* _Excerpted passage_:
** BEGIN **

Saturday, October 30, 2004

Super Secret Spy Style

The Mission: To recreate Sydney Bristow's first and most timeless spy look from Alias Season 1, Episode 1: black pants, black turtleneck, black coat, black toque, black gloves, black shit-kicking boots, a truckload of black eyeliner and one very, very bright red wig.

How hard should this be? One would think that, of everything on this list, that neon red wig would be the trickiest to find, right? It has to be a certain length, not too curly, and come without bangs if at all possible.

mAc found the wig first.

The rest of the ensemble was a little trickier. I had the boots, the coat and the eyeliner, so I needed the pants, the turtleneck, the hat and the gloves.

I went to no less than 8 stores to assemble these 4 things. I'd hit 4 stores before finding even one thing. And don't even start with the, "Oh, did you check____?" Because yeah. I did.

What was amazing was how these very basic items turned out to be so, so specific. For example, I already owned black pants and was in fact wearing them while I shopped. But their dressy, flow-y crepe-y style was just too dressy for an outfit that needs to convey that I could totally pound your ass if need be. I needed a more jeans-like cut and eventually found it. In velvet. As for black turtlenecks, there were plenty--with cowl necks, 3/4 sleeves, little green flecks or a nice crocheted cuff detail. All features that I'm sure are lovely for any other purpose, but it's impossible to get into super secret spy character in puffed sleeves.

** END **

* _Data block_:
** BEGIN **

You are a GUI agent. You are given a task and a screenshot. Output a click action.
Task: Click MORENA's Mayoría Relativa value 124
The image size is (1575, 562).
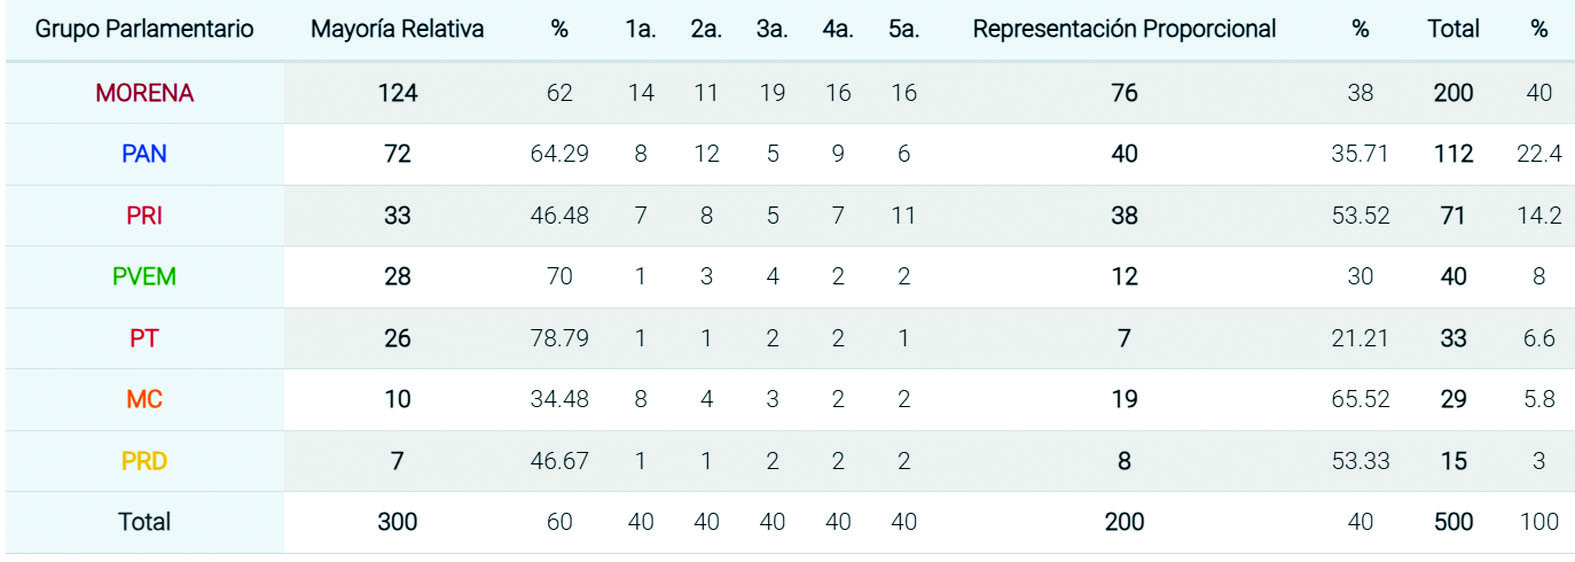[x=397, y=93]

** END **

* _Problems_:
1. Condense the paragraph of the spy-costume post that begins "What was amazing was how" into a shorter version that keeps its main facts.
2. Carry the spy-costume post forward from its final sentence, keeping its casual first-person voice.
The material is unrelated to the spy-costume post.

* _Task responses_:
1. Even basic items proved very specific. The writer's own black pants, in a dressy, flowing crepe style, were too dressy for an outfit meant to look tough, so a more jeans-like cut was needed and eventually found, in velvet. Black turtlenecks were plentiful, but they came with cowl necks, 3/4 sleeves, green flecks or crocheted cuffs, features that made it impossible to get into spy character.

2.
Which got me thinking--how exactly does Sydney Bristow create her outfits? Being a spy, does she order her black spy-wear in bulk? Is she at with a shopping cart that says, "Black knit skull cap, Qty 10"?

I doubt it. I'm thinking that somewhere in the CIA there sits a super secret style maven in a tastefully decorated office figuring this shit out. Named Stuart.

Stuart is the one who knows where to find that perfect blue rubber tank dress for "Slutty Barbie" Spy, or the silk kimono for "Geisha Spy" or even your basic all-black ensemble for "Classic Spy." Stuart's the one running all over town assembling this stuff, only you know that when he buys pants in bulk they are Prada, sweetie. Nothing's too good for the girl who kicks a little terrorist/arms dealer/drug smuggler butt, is it?

Stuart is also the one that works with Marshall on all of the high-tech accessories. Like Marshall is going to know what Chanel sunglasses are this season or last? Please. "Alright Marshall, these new Dior frames are hot hot HOT, come in a fierce titanium metal and can hold a camera, a laser and a lockpick. Do not let me catch you destroying them like you did with the Guccis I gave you last week, mmmkay doll? Now beat it toots, I have Donatella on the phone trying to talk me into the most ridiculous dress. All feathers, sweetie. I'm so sure."

Friday, October 29, 2004


I'm totally psyched to finally have my blog up and running, by the way, although not nearly as psyched as you are, you lucky reader, you.

It's almost Halloween, which has me all kinds of giddy. I finally figured out a costume last night, which means I have today to pull the whole thing together. Not that it's all that original or exciting, but it was my idea alone AND it entails buying a new wig, so big fun.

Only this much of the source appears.